#### [Okuma Parçası]
--------------------

Olay, 4 gün önce Taşağıl Mahallesi Kümeevleri mevkiindeki
muz serasında meydana geldi. Edinilen bilgiye göre, av tüfeğiyle öldürülen
Afganistan vatandaşı Abdulhamit Moradı'nın cesedi Antalya İl Jandarma
Komutanlığı SAT timi tarafından yapılan arama sonucunda muz serasının havuzunda
bulundu. Cinayetle ilgili çalışma başlatan Manavgat İlçe Jandarma Komutanlığı
JASAT dedektifleri, Abdulhamit Moradı’nin aynı odayı ve yatağı ortak kullandığı
Shamsadın Nikmohammad'in (20) de aralarında bulunduğu 3 Afgan ve 2 Türkü
gözaltına aldı. Zanlılar, jandarmadaki işlemlerinin ardından Manavgat
Adliyesine sevk edildi. Cinayeti işlediğini itiraf eden Afganistan uyruklu Shamsadin
Nikmohammad tutuklanırken, diğer 4 kişi adli kontrol şartıyla serbest
bırakıldı.
İfadesinde
Denizli’de çalışırken 6 ay önce Abdulhamit Moradi’nin (36) daveti üzerine
Taşağıl’a gelerek serada çalışmaya başladığını belirten Shamsadin Nikmohammad,
“Ben geldiğimde Abdulhamit Moradi ile aynı konteynerde, aynı yatakta yatmaya
başladık. 20 gün bana çok iyi davrandı. Ancak zaman geçtikçe hareketleri
değişti. Bulaşıkları sürekli bana yıkatıyor ve kendi yapması gereken işlerde
beni çalıştırıyordu. 2 ay önce Afganistan'daki yakınlarıma göndermek için
Moradi’den 2 bin lira borç aldım" dedi.

--------------------

#### [Seçilmiş Veriler]
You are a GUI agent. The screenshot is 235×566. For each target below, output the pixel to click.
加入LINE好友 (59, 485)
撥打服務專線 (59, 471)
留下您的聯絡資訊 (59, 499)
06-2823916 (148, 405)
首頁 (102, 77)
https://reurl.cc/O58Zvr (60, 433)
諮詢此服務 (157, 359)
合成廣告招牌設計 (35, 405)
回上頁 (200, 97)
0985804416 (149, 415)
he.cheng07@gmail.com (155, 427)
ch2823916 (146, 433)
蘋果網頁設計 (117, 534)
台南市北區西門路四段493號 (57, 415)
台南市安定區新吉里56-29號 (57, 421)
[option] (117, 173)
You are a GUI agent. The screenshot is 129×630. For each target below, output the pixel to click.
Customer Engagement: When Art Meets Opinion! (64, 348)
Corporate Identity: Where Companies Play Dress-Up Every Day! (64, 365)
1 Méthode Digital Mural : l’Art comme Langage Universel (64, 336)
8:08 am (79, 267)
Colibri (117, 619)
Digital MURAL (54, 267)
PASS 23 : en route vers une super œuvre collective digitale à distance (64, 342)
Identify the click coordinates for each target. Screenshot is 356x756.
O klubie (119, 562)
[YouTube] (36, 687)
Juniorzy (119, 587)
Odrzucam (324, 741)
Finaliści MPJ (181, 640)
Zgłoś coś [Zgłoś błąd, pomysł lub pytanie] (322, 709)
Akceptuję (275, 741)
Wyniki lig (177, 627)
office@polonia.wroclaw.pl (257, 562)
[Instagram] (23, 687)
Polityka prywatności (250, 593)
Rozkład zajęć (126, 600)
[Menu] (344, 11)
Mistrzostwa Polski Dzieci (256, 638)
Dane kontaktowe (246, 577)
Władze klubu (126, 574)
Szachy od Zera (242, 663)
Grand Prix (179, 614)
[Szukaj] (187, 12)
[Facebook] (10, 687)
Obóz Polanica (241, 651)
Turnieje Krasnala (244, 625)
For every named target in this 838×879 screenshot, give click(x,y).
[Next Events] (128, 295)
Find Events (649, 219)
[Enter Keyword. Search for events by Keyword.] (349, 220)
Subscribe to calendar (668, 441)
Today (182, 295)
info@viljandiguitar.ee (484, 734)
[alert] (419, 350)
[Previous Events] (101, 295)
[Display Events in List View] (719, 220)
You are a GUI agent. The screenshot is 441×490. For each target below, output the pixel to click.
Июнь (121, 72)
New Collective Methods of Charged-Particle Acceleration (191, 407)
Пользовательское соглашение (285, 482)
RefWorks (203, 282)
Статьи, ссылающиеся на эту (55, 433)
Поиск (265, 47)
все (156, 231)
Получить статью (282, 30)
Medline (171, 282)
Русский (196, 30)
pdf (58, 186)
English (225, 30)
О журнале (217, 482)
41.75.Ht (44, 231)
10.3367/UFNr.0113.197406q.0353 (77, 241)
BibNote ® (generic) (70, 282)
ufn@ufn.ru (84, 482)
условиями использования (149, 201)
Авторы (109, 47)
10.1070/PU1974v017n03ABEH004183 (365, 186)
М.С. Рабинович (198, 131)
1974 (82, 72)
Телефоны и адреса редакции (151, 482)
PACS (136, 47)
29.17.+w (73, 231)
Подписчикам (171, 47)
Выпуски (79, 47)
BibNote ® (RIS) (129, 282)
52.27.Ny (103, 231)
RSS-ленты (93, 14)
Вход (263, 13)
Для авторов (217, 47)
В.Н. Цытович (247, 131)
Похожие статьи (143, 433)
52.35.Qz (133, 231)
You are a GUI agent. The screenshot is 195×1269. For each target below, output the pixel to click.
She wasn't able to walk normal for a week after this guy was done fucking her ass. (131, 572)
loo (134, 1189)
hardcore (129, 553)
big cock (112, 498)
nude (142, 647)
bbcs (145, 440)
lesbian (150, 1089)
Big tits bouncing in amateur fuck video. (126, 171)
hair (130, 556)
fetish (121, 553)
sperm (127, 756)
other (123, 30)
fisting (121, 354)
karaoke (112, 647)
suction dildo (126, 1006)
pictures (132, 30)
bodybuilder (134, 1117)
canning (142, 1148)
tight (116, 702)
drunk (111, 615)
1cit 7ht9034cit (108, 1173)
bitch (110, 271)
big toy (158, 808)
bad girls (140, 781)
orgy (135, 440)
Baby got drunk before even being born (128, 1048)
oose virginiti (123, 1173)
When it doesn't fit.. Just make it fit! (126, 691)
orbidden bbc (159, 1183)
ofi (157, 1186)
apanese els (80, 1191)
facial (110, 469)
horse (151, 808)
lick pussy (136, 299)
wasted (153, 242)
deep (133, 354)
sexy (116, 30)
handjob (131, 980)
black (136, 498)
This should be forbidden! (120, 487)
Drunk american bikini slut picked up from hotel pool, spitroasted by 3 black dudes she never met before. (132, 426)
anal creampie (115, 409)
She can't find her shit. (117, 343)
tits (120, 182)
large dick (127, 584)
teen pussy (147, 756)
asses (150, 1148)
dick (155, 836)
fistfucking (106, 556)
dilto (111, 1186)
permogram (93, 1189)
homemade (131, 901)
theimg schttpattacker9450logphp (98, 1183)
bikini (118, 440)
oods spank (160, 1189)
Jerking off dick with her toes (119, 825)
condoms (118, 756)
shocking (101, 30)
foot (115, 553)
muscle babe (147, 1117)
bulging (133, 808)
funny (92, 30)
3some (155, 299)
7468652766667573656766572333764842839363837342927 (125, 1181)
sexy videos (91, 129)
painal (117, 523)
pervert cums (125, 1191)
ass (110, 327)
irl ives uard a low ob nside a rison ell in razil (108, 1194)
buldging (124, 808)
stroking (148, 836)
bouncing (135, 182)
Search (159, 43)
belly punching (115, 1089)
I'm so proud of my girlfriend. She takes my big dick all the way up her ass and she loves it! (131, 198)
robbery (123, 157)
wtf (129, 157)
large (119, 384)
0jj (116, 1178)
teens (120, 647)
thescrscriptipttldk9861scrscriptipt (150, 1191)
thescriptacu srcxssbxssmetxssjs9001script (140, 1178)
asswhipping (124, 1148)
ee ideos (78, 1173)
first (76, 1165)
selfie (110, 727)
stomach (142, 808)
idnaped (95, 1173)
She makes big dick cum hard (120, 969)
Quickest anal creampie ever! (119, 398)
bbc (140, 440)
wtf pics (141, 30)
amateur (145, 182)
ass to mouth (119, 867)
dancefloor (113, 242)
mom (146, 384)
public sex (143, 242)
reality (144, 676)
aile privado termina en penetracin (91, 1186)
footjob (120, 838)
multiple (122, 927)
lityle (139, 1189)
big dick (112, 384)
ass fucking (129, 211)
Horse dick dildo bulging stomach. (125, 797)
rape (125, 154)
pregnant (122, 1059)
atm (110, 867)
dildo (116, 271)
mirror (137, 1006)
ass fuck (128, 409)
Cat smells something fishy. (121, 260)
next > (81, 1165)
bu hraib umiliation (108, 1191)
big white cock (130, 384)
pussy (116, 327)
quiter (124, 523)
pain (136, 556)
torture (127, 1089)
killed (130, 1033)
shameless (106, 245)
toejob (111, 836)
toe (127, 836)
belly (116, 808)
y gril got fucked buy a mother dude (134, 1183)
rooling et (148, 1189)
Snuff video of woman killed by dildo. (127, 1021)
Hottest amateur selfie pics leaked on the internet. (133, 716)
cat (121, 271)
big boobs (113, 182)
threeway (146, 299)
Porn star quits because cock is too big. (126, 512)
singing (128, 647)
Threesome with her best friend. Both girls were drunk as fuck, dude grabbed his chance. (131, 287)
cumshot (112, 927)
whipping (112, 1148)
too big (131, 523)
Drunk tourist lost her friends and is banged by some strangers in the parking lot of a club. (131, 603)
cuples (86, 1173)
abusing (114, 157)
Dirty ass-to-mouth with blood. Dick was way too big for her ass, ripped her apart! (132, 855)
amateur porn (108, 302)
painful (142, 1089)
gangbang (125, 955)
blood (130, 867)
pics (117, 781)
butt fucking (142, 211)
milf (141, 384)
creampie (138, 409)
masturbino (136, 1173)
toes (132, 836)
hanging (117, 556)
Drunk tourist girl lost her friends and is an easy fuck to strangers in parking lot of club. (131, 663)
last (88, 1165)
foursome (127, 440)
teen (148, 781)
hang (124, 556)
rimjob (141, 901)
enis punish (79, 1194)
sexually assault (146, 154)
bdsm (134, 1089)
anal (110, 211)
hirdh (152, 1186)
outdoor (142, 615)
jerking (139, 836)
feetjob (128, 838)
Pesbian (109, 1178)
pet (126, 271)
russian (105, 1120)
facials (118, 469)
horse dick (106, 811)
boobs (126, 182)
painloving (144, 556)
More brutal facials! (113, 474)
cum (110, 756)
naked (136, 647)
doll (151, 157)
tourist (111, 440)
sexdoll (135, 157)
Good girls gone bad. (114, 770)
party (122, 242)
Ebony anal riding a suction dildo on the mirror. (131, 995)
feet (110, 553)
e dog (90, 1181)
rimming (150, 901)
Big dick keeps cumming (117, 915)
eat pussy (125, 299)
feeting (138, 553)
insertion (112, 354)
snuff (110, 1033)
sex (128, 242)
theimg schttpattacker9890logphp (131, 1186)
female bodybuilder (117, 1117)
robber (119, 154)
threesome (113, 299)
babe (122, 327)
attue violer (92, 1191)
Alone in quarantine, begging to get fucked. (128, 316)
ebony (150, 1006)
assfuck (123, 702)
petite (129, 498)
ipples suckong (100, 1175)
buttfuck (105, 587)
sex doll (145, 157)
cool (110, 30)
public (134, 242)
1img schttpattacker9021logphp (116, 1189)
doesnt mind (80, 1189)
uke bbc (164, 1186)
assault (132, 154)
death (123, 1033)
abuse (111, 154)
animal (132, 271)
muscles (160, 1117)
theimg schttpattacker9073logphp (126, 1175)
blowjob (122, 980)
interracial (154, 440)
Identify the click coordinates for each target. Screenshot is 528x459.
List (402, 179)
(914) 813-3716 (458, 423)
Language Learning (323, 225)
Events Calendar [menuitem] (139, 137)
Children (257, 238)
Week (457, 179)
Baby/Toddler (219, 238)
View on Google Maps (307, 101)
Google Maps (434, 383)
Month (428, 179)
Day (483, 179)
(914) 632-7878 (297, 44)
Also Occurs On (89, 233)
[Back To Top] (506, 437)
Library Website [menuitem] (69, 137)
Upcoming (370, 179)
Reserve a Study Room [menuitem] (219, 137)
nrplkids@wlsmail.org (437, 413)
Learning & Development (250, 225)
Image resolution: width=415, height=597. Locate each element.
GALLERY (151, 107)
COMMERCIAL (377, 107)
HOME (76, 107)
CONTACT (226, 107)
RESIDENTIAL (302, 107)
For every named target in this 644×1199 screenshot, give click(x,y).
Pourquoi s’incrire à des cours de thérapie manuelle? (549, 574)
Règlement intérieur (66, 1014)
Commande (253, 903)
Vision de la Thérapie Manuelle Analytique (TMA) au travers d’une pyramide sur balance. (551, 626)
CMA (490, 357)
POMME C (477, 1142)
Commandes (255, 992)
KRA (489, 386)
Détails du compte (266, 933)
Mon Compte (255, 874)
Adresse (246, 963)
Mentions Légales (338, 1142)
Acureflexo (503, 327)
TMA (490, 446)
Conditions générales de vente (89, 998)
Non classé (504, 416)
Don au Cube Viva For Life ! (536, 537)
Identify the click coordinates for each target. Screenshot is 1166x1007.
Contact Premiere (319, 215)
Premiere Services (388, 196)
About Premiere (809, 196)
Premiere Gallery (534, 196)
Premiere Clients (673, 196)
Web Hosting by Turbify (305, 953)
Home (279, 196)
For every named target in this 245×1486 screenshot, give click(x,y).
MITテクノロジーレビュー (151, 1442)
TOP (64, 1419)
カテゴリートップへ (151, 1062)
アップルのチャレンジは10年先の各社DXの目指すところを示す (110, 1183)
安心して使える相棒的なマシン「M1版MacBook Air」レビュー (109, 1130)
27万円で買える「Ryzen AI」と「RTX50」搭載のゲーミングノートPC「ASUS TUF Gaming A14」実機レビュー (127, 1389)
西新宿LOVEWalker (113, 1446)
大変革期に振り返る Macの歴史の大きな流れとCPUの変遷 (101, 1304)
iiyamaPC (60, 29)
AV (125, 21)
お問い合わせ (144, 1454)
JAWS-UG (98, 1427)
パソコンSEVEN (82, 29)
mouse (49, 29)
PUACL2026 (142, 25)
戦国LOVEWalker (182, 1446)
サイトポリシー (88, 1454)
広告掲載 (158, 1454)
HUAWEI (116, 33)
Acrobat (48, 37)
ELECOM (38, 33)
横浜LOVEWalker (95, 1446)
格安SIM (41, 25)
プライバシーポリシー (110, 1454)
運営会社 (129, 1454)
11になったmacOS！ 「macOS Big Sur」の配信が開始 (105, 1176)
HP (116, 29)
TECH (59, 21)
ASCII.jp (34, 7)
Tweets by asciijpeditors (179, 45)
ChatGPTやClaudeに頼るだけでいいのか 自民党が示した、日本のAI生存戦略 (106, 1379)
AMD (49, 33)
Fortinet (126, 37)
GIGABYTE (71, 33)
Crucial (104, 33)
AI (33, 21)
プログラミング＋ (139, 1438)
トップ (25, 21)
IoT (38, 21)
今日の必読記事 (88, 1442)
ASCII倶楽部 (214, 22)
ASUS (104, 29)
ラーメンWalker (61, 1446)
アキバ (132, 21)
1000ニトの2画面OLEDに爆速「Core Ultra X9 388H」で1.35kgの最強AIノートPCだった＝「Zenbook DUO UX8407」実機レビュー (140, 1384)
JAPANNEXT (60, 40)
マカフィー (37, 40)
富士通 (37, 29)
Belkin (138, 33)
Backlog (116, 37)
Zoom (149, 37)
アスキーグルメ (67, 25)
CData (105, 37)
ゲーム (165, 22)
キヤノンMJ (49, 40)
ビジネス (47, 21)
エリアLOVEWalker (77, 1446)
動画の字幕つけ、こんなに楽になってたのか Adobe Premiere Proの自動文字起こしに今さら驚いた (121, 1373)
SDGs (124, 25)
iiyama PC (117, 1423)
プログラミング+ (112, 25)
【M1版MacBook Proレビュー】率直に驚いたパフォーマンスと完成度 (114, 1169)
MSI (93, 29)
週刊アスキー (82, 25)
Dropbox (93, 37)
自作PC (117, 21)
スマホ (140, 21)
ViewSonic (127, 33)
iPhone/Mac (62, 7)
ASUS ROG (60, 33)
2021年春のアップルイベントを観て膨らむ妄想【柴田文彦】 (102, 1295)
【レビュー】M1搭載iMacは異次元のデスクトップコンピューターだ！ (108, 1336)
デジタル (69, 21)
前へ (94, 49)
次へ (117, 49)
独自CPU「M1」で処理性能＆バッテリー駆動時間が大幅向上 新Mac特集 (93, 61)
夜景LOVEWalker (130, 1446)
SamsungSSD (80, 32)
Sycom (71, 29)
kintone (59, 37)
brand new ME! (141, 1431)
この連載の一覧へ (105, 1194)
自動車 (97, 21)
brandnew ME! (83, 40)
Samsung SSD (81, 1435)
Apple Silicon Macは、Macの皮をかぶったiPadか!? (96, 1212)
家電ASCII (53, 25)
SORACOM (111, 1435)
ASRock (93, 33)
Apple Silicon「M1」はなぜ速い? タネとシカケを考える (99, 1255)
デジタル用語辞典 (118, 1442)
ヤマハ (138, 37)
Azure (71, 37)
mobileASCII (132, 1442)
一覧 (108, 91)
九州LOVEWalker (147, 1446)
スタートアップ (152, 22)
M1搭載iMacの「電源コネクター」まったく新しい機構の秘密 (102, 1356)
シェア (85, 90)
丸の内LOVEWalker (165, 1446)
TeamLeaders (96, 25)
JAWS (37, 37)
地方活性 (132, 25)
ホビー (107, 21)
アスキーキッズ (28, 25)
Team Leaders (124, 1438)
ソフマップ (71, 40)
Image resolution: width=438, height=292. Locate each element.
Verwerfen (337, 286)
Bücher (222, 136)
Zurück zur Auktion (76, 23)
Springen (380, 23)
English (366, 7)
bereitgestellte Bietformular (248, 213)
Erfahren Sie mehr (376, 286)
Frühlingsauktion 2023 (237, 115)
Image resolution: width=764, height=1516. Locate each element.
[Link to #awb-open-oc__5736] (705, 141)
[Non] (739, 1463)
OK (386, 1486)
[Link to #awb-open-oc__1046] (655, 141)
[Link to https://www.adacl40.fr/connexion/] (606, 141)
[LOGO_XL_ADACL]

--------------------

#### [Alıştırma]
Aşağıdaki ifadelerin okuma parçasıyla uyuşup uyuşmadığını her biri için evet ya da hayır diyerek belirtin. Kararınızı belirleyen sözleri parçadan birebir aktarın.
(a) Abdulhamit Moradı'nın cesedi muz serasının havuzunda bulundu.
(b) Gözaltına alınan beş kişinin tamamı tutuklandı.
(c) Shamsadin Nikmohammad, Taşağıl'a gelmeden önce İzmir'de çalışıyordu.

#### [Sorunun Yanıtı]
(a) Evet: "muz serasının havuzunda bulundu"
(b) Hayır: "diğer 4 kişi adli kontrol şartıyla serbest bırakıldı"
(c) Hayır: "Denizli’de çalışırken"